**TASK ITEM**
From the line that contains "Image resolution: width=1080" to the final line below, both included, print each line exactly and skip the pictures.

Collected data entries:
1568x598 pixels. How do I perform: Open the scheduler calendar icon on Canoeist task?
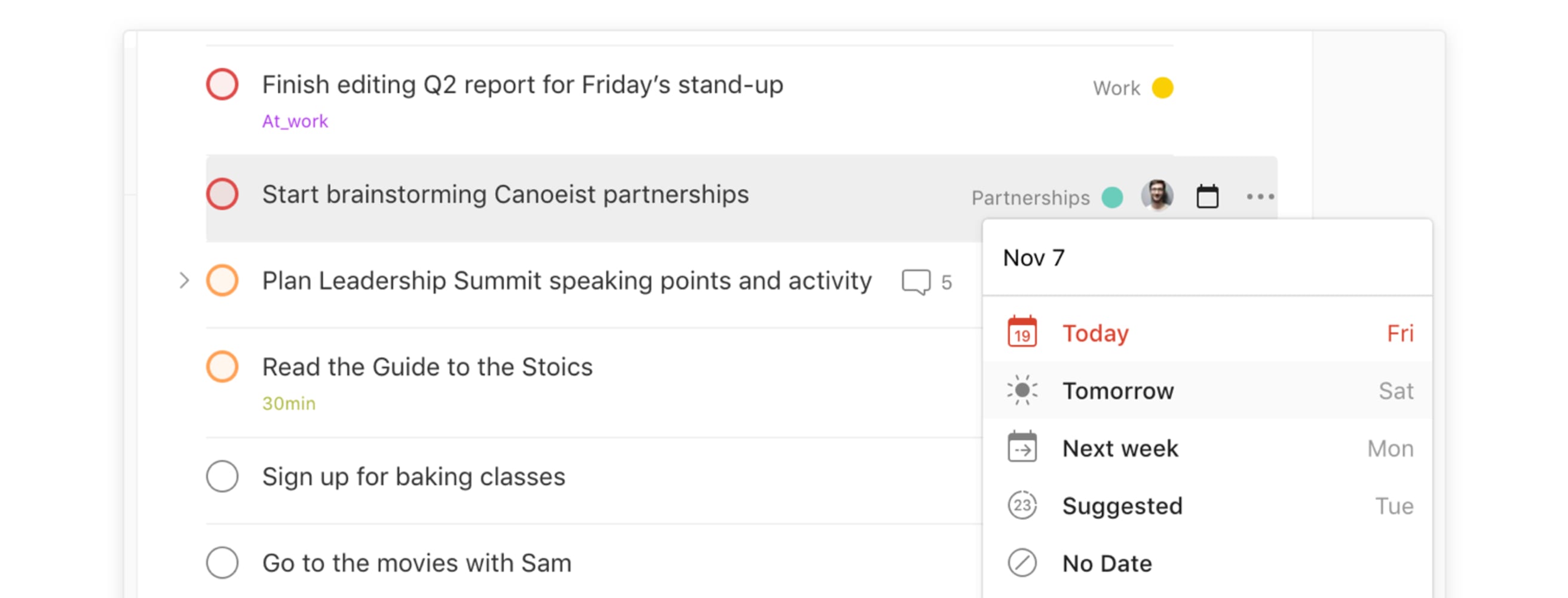pos(1207,196)
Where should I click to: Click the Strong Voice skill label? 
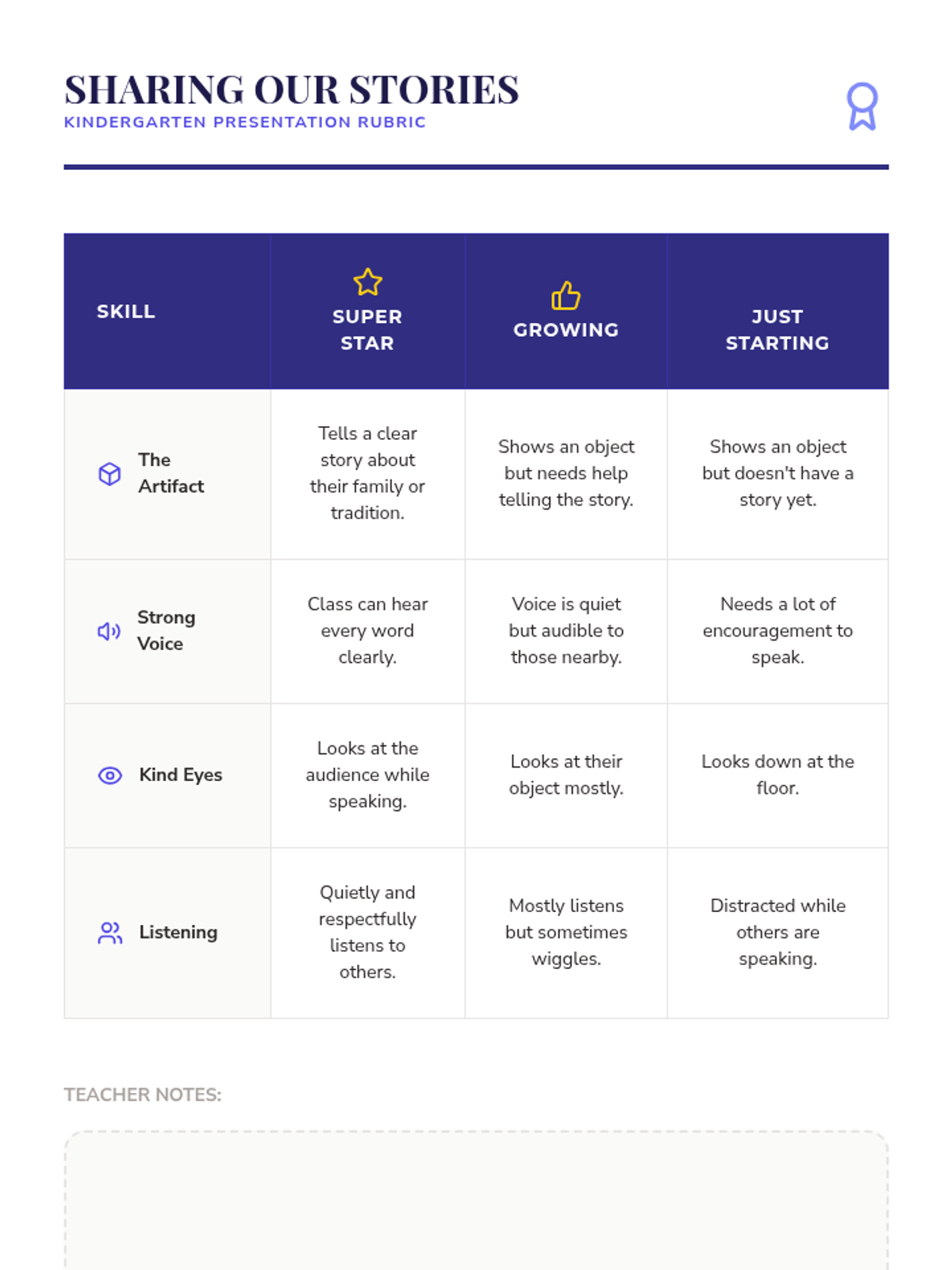[166, 631]
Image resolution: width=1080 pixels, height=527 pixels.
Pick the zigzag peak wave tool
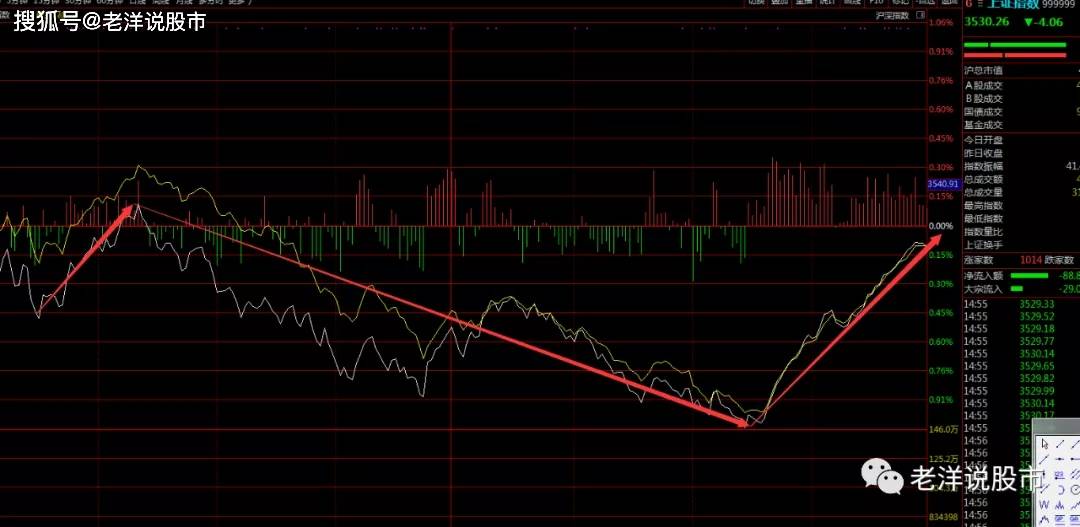(x=1045, y=519)
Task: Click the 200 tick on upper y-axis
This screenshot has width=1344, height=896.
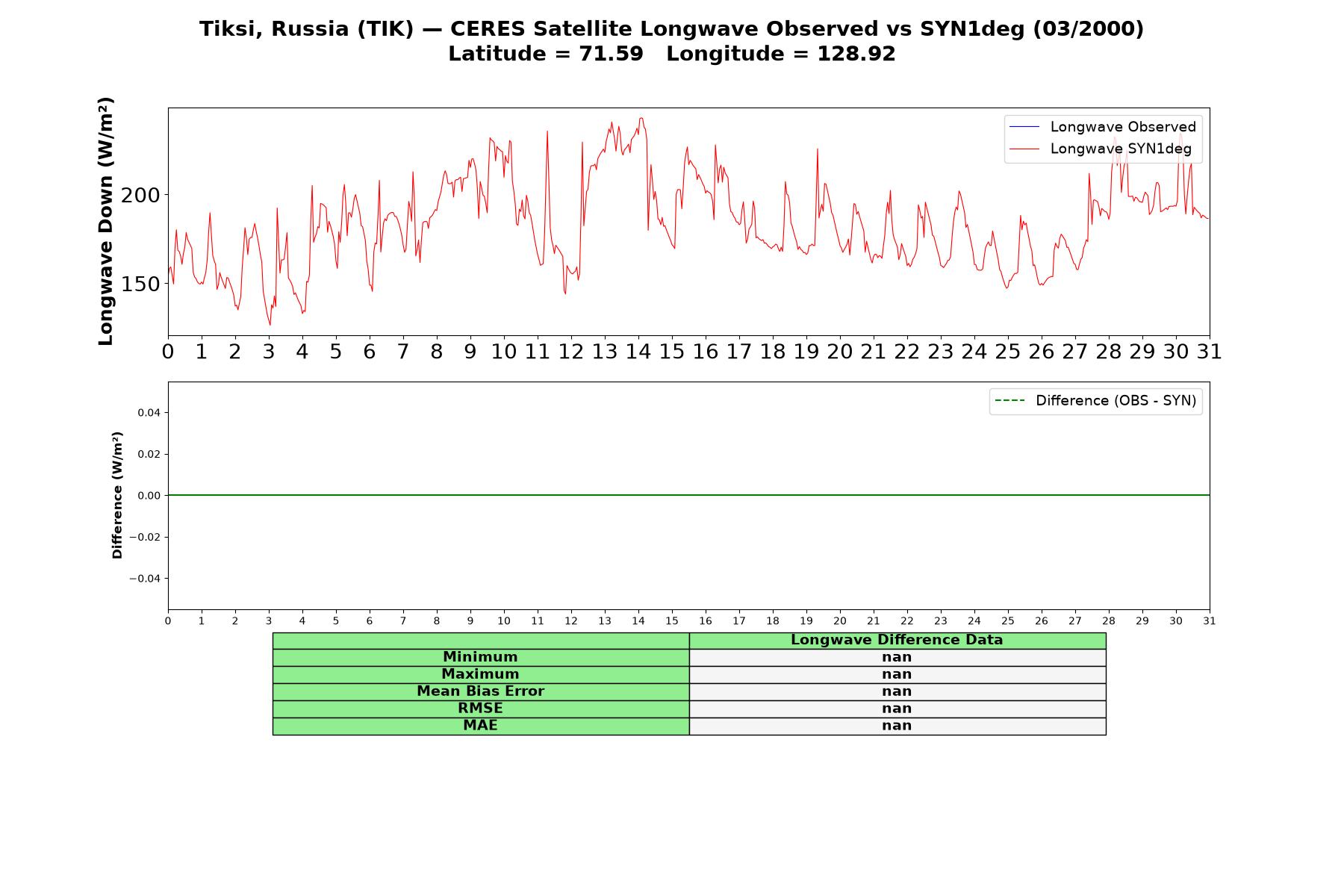Action: click(x=140, y=196)
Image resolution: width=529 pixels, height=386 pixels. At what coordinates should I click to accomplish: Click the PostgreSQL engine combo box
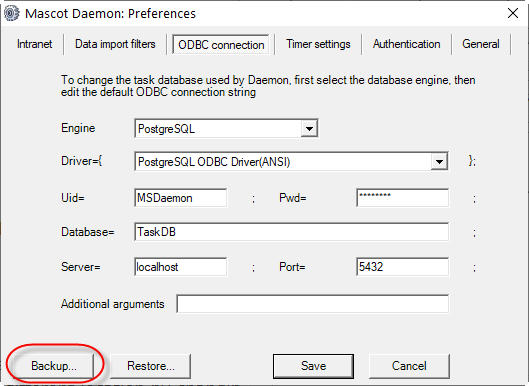coord(226,129)
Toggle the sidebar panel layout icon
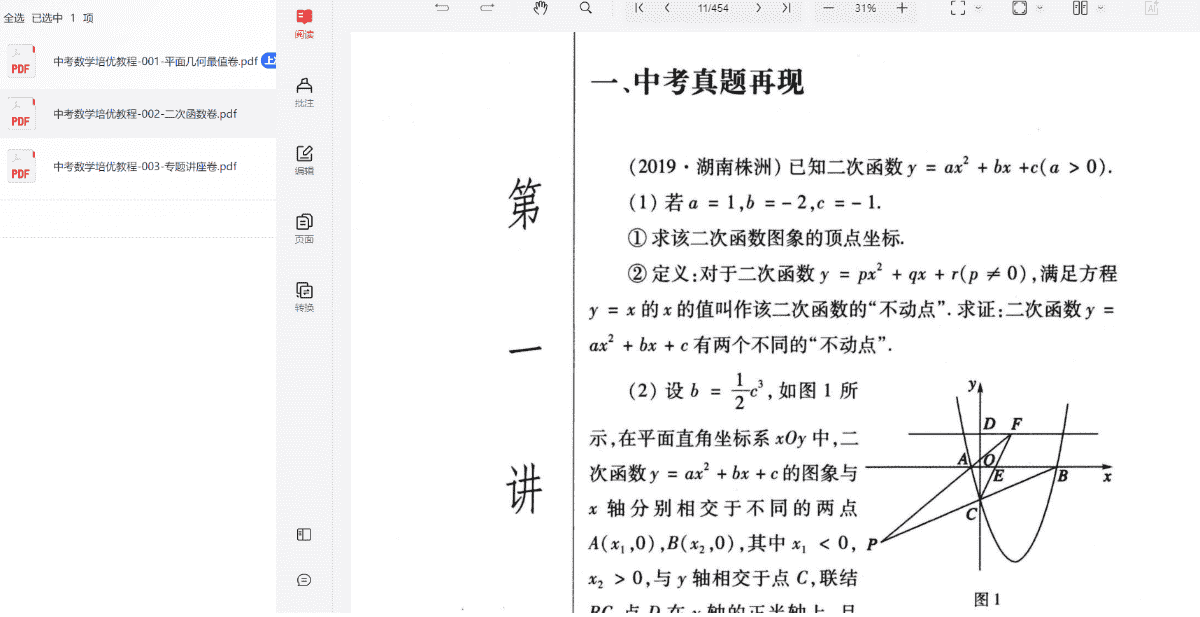 click(x=304, y=535)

**SOLUTION FOR THIS EXERCISE**
Image resolution: width=1080 pixels, height=527 pixels.
Pick the zigzag peak wave tool
(x=1045, y=519)
Task: Click the 200 tick on upper y-axis
This screenshot has width=1344, height=896.
Action: click(x=140, y=196)
Image resolution: width=529 pixels, height=386 pixels. At what coordinates should I click to accomplish: Click the PostgreSQL engine combo box
coord(226,129)
Toggle the sidebar panel layout icon
 click(x=304, y=535)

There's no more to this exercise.